Element lookup records
----

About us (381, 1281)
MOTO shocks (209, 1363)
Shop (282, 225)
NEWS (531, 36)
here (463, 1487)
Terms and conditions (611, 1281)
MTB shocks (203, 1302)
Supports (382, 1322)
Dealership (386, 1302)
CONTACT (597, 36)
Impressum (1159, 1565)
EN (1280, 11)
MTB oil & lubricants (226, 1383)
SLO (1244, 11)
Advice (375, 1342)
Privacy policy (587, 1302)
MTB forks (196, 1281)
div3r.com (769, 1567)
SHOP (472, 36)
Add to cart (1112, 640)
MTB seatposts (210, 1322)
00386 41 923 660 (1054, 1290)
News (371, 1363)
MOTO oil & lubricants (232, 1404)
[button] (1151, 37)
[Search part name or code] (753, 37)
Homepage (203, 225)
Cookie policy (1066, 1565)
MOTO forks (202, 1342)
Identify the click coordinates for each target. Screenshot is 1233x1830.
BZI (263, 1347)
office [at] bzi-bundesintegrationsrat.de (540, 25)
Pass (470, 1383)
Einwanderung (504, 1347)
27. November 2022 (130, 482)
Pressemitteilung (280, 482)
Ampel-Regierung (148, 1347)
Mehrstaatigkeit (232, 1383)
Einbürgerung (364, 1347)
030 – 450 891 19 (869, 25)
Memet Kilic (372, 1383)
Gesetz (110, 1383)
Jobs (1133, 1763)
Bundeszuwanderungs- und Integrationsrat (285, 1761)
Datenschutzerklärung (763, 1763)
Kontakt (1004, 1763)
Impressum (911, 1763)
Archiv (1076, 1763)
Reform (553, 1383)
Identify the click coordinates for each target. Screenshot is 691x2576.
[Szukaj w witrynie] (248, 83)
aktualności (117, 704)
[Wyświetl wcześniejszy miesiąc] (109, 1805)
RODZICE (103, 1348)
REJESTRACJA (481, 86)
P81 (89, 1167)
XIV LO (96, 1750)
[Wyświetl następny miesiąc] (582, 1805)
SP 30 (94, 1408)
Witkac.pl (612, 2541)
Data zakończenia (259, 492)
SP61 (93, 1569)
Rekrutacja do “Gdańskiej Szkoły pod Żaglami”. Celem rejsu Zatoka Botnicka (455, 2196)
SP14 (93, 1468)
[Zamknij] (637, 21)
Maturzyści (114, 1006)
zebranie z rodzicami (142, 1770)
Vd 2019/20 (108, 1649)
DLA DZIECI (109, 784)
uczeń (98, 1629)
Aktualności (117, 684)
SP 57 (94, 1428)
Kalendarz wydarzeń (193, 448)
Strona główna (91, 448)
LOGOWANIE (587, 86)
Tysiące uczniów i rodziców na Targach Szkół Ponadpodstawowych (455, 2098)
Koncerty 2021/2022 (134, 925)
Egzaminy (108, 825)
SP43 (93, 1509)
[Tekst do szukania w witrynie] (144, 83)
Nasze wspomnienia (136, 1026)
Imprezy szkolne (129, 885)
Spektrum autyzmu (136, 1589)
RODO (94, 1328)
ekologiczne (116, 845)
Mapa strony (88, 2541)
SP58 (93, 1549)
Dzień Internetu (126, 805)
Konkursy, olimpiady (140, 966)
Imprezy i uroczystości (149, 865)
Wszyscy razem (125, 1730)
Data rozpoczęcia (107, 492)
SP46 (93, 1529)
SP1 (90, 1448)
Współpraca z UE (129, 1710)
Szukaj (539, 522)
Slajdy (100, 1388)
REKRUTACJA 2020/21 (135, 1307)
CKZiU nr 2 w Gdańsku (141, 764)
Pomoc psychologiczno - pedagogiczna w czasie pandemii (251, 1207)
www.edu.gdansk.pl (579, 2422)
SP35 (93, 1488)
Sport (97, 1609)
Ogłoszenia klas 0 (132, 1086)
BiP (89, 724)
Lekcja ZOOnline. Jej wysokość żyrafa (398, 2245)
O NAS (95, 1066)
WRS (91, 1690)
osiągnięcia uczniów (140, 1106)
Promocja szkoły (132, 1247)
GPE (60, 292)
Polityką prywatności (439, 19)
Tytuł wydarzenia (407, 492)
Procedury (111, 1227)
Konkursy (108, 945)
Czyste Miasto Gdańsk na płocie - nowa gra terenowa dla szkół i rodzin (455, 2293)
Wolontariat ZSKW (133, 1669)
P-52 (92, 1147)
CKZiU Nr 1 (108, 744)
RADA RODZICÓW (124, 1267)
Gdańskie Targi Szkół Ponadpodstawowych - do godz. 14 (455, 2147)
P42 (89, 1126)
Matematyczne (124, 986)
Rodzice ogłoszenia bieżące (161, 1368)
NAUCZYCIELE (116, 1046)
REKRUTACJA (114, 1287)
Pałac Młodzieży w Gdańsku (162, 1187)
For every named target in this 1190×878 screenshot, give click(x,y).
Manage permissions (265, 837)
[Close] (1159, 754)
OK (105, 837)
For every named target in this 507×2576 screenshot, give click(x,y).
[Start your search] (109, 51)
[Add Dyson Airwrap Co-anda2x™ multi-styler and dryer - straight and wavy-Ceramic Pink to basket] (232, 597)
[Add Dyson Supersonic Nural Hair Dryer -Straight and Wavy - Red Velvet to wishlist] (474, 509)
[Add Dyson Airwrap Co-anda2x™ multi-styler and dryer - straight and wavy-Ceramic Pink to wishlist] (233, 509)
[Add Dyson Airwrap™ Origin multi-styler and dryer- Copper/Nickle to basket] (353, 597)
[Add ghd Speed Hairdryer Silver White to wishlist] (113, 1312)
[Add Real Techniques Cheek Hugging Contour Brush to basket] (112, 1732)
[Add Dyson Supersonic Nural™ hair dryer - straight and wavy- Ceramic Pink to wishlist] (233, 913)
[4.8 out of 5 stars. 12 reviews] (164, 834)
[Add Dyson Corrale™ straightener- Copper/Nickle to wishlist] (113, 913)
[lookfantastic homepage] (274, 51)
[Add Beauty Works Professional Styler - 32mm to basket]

----

* _What the task asks_
Please retype every line of the material above, keeping each one unchanged.

* _Final result_
About us (381, 1281)
MOTO shocks (209, 1363)
Shop (282, 225)
NEWS (531, 36)
here (463, 1487)
Terms and conditions (611, 1281)
MTB shocks (203, 1302)
Supports (382, 1322)
Dealership (386, 1302)
CONTACT (597, 36)
Impressum (1159, 1565)
EN (1280, 11)
MTB oil & lubricants (226, 1383)
SLO (1244, 11)
Advice (375, 1342)
Privacy policy (587, 1302)
MTB forks (196, 1281)
div3r.com (769, 1567)
SHOP (472, 36)
Add to cart (1112, 640)
MTB seatposts (210, 1322)
00386 41 923 660 (1054, 1290)
News (371, 1363)
MOTO oil & lubricants (232, 1404)
[button] (1151, 37)
[Search part name or code] (753, 37)
Homepage (203, 225)
Cookie policy (1066, 1565)
MOTO forks (202, 1342)
Identify the click coordinates for each target. Screenshot is 1233x1830.
BZI (263, 1347)
office [at] bzi-bundesintegrationsrat.de (540, 25)
Pass (470, 1383)
Einwanderung (504, 1347)
27. November 2022 (130, 482)
Pressemitteilung (280, 482)
Ampel-Regierung (148, 1347)
Mehrstaatigkeit (232, 1383)
Einbürgerung (364, 1347)
030 – 450 891 19 (869, 25)
Memet Kilic (372, 1383)
Gesetz (110, 1383)
Jobs (1133, 1763)
Bundeszuwanderungs- und Integrationsrat (285, 1761)
Datenschutzerklärung (763, 1763)
Kontakt (1004, 1763)
Impressum (911, 1763)
Archiv (1076, 1763)
Reform (553, 1383)
Identify the click coordinates for each target. Screenshot is 691x2576.
[Szukaj w witrynie] (248, 83)
aktualności (117, 704)
[Wyświetl wcześniejszy miesiąc] (109, 1805)
RODZICE (103, 1348)
REJESTRACJA (481, 86)
P81 (89, 1167)
XIV LO (96, 1750)
[Wyświetl następny miesiąc] (582, 1805)
SP 30 (94, 1408)
Witkac.pl (612, 2541)
Data zakończenia (259, 492)
SP61 (93, 1569)
Rekrutacja do “Gdańskiej Szkoły pod Żaglami”. Celem rejsu Zatoka Botnicka (455, 2196)
SP14 (93, 1468)
[Zamknij] (637, 21)
Maturzyści (114, 1006)
zebranie z rodzicami (142, 1770)
Vd 2019/20 (108, 1649)
DLA DZIECI (109, 784)
uczeń (98, 1629)
Aktualności (117, 684)
SP 57 (94, 1428)
Kalendarz wydarzeń (193, 448)
Strona główna (91, 448)
LOGOWANIE (587, 86)
Tysiące uczniów i rodziców na Targach Szkół Ponadpodstawowych (455, 2098)
Koncerty 2021/2022 (134, 925)
Egzaminy (108, 825)
SP43 (93, 1509)
[Tekst do szukania w witrynie] (144, 83)
Nasze wspomnienia (136, 1026)
Imprezy szkolne (129, 885)
Spektrum autyzmu (136, 1589)
RODO (94, 1328)
ekologiczne (116, 845)
Mapa strony (88, 2541)
SP58 (93, 1549)
Dzień Internetu (126, 805)
Konkursy, olimpiady (140, 966)
Imprezy i uroczystości (149, 865)
Wszyscy razem (125, 1730)
Data rozpoczęcia (107, 492)
SP46 (93, 1529)
SP1 (90, 1448)
Współpraca z UE (129, 1710)
Szukaj (539, 522)
Slajdy (100, 1388)
REKRUTACJA 2020/21 (135, 1307)
CKZiU nr 2 w Gdańsku (141, 764)
Pomoc psychologiczno - pedagogiczna w czasie pandemii (251, 1207)
www.edu.gdansk.pl (579, 2422)
SP35 (93, 1488)
Sport (97, 1609)
Ogłoszenia klas 0 (132, 1086)
BiP (89, 724)
Lekcja ZOOnline. Jej wysokość żyrafa (398, 2245)
O NAS (95, 1066)
WRS (91, 1690)
osiągnięcia uczniów (140, 1106)
Promocja szkoły (132, 1247)
GPE (60, 292)
Polityką prywatności (439, 19)
Tytuł wydarzenia (407, 492)
Procedury (111, 1227)
Konkursy (108, 945)
Czyste Miasto Gdańsk na płocie - nowa gra terenowa dla szkół i rodzin (455, 2293)
Wolontariat ZSKW (133, 1669)
P-52 (92, 1147)
CKZiU Nr 1 (108, 744)
RADA RODZICÓW (124, 1267)
Gdańskie Targi Szkół Ponadpodstawowych - do godz. 14 (455, 2147)
P42 (89, 1126)
Matematyczne (124, 986)
Rodzice ogłoszenia bieżące (161, 1368)
NAUCZYCIELE (116, 1046)
REKRUTACJA (114, 1287)
Pałac Młodzieży w Gdańsku (162, 1187)
For every named target in this 1190×878 screenshot, give click(x,y).
Manage permissions (265, 837)
[Close] (1159, 754)
OK (105, 837)
For every named target in this 507×2576 screenshot, give click(x,y).
[Start your search] (109, 51)
[Add Dyson Airwrap Co-anda2x™ multi-styler and dryer - straight and wavy-Ceramic Pink to basket] (232, 597)
[Add Dyson Supersonic Nural Hair Dryer -Straight and Wavy - Red Velvet to wishlist] (474, 509)
[Add Dyson Airwrap Co-anda2x™ multi-styler and dryer - straight and wavy-Ceramic Pink to wishlist] (233, 509)
[Add Dyson Airwrap™ Origin multi-styler and dryer- Copper/Nickle to basket] (353, 597)
[Add ghd Speed Hairdryer Silver White to wishlist] (113, 1312)
[Add Real Techniques Cheek Hugging Contour Brush to basket] (112, 1732)
[Add Dyson Supersonic Nural™ hair dryer - straight and wavy- Ceramic Pink to wishlist] (233, 913)
[4.8 out of 5 stars. 12 reviews] (164, 834)
[Add Dyson Corrale™ straightener- Copper/Nickle to wishlist] (113, 913)
[lookfantastic homepage] (274, 51)
[Add Beauty Works Professional Styler - 32mm to basket]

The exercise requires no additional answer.